The bug has been referenced in the following commit(s): https://gitweb.gentoo.org/repo/gentoo.git/commit/?id=5019cc7b54eb4bd2b33d0449446d0f3e6cd63f3c commit 5019cc7b54eb4bd2b33d0449446d0f3e6cd63f3c Author: Jorge Manuel B. S. Vicetto (jmbsvicetto) <jmbsvicetto@gentoo.org> AuthorDate: 2018-12-02 03:47:15 +0000 Commit: Jorge Manuel B. S. Vicetto (jmbsvicetto) <jmbsvicetto@gentoo.org> CommitDate: 2018-12-02 03:47:15 +0000 dev-db/phpmyadmin: Drop vulnerable release. Bug: http://bugs.gentoo.org/645700 Signed-off-by: Jorge Manuel B. S. Vicetto (jmbsvicetto) <jmbsvicetto@gentoo.org> Package-Manager: Portage-2.3.50, Repoman-2.3.11 dev-db/phpmyadmin/Manifest | 1 - dev-db/phpmyadmin/phpmyadmin-4.7.0.ebuild | 61 ------------------------------- 2 files changed, 62 deletions(-)
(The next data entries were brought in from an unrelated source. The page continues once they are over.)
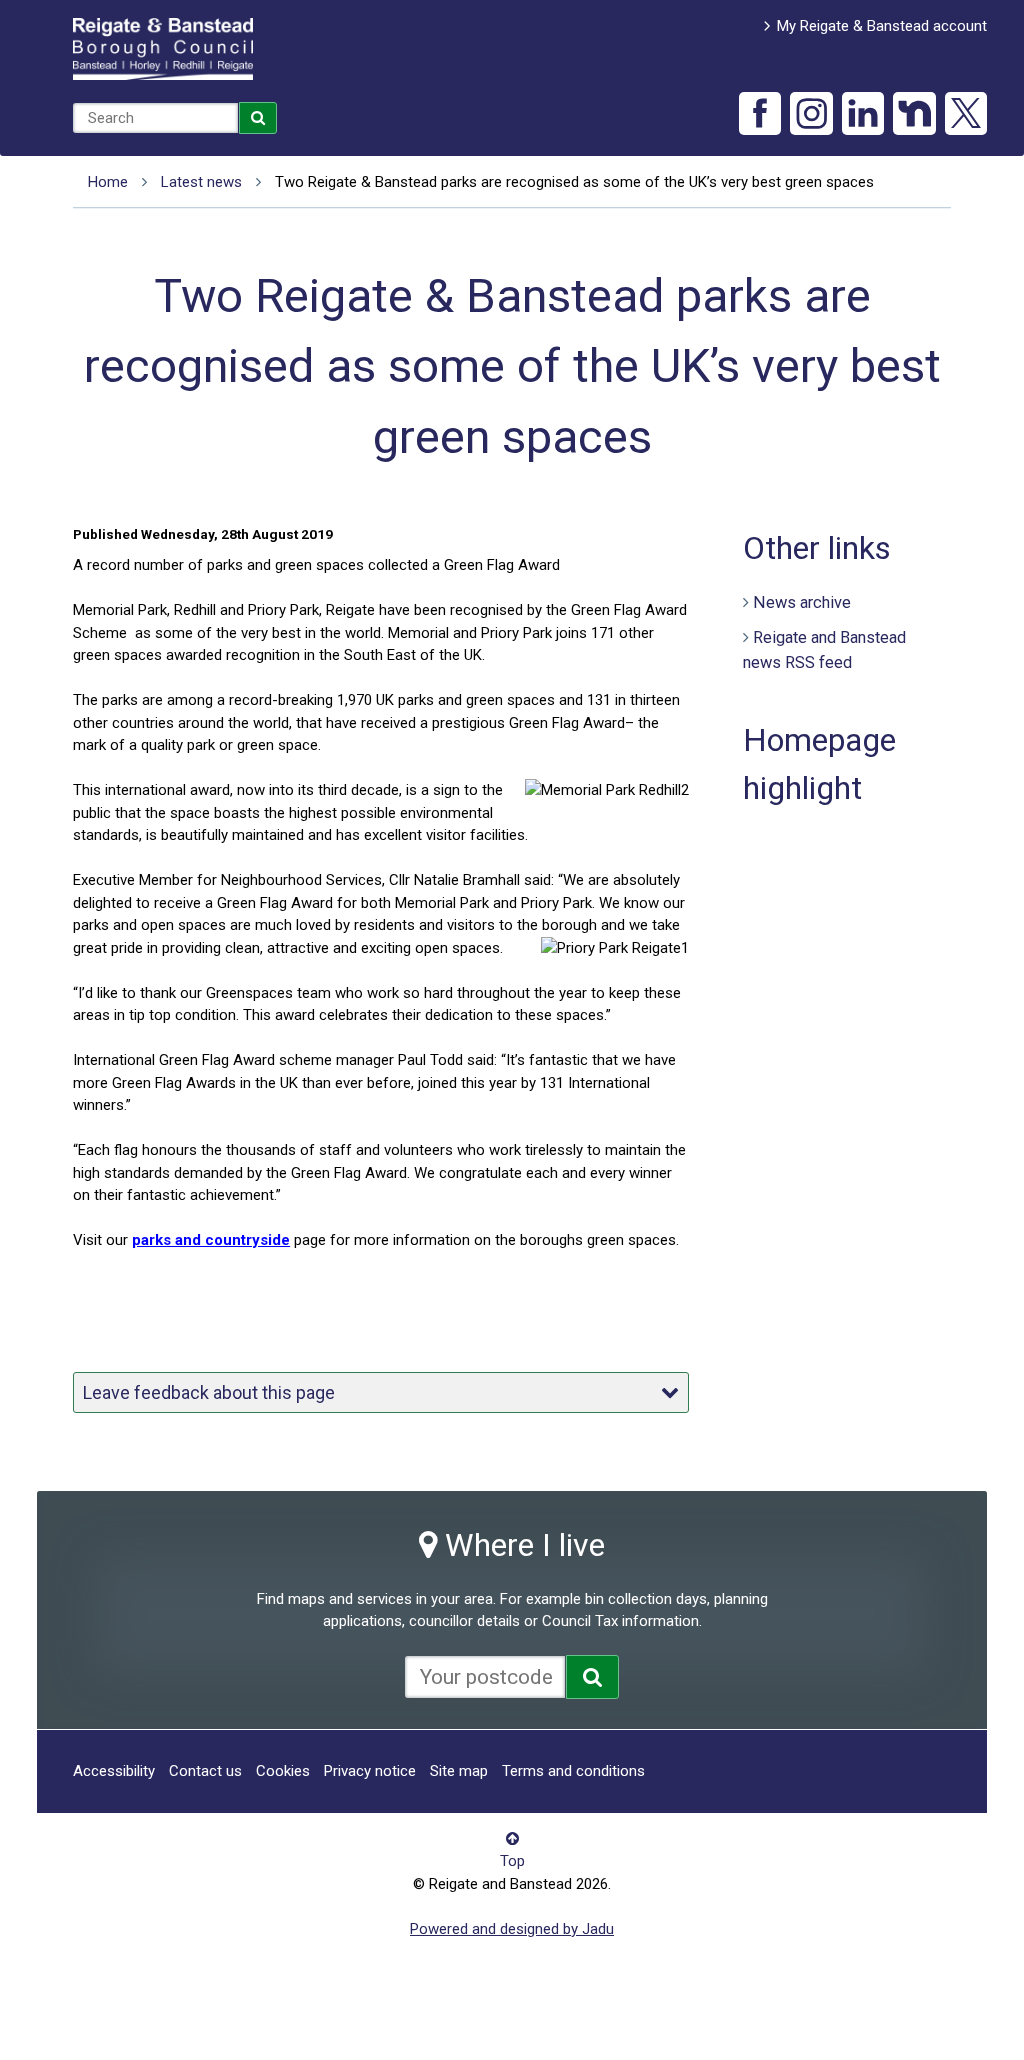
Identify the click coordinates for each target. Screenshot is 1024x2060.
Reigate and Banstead (163, 49)
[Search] (258, 118)
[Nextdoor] (914, 113)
(In reply to Larry the Git Cow from comment #13) > The bug has been referenced in the following commit(s): > > https://gitweb.gentoo.org/repo/gentoo.git/commit/ > ?id=5019cc7b54eb4bd2b33d0449446d0f3e6cd63f3c > > commit 5019cc7b54eb4bd2b33d0449446d0f3e6cd63f3c > Author: Jorge Manuel B. S. Vicetto (jmbsvicetto) <jmbsvicetto@gentoo.org> > AuthorDate: 2018-12-02 03:47:15 +0000 > Commit: Jorge Manuel B. S. Vicetto (jmbsvicetto) <jmbsvicetto@gentoo.org> > CommitDate: 2018-12-02 03:47:15 +0000 > > dev-db/phpmyadmin: Drop vulnerable release. > > Bug: http://bugs.gentoo.org/645700 > Signed-off-by: Jorge Manuel B. S. Vicetto (jmbsvicetto) > <jmbsvicetto@gentoo.org> > Package-Manager: Portage-2.3.50, Repoman-2.3.11 > > dev-db/phpmyadmin/Manifest | 1 - > dev-db/phpmyadmin/phpmyadmin-4.7.0.ebuild | 61 > ------------------------------- > 2 files changed, 62 deletions(-) Thank you, Jorge!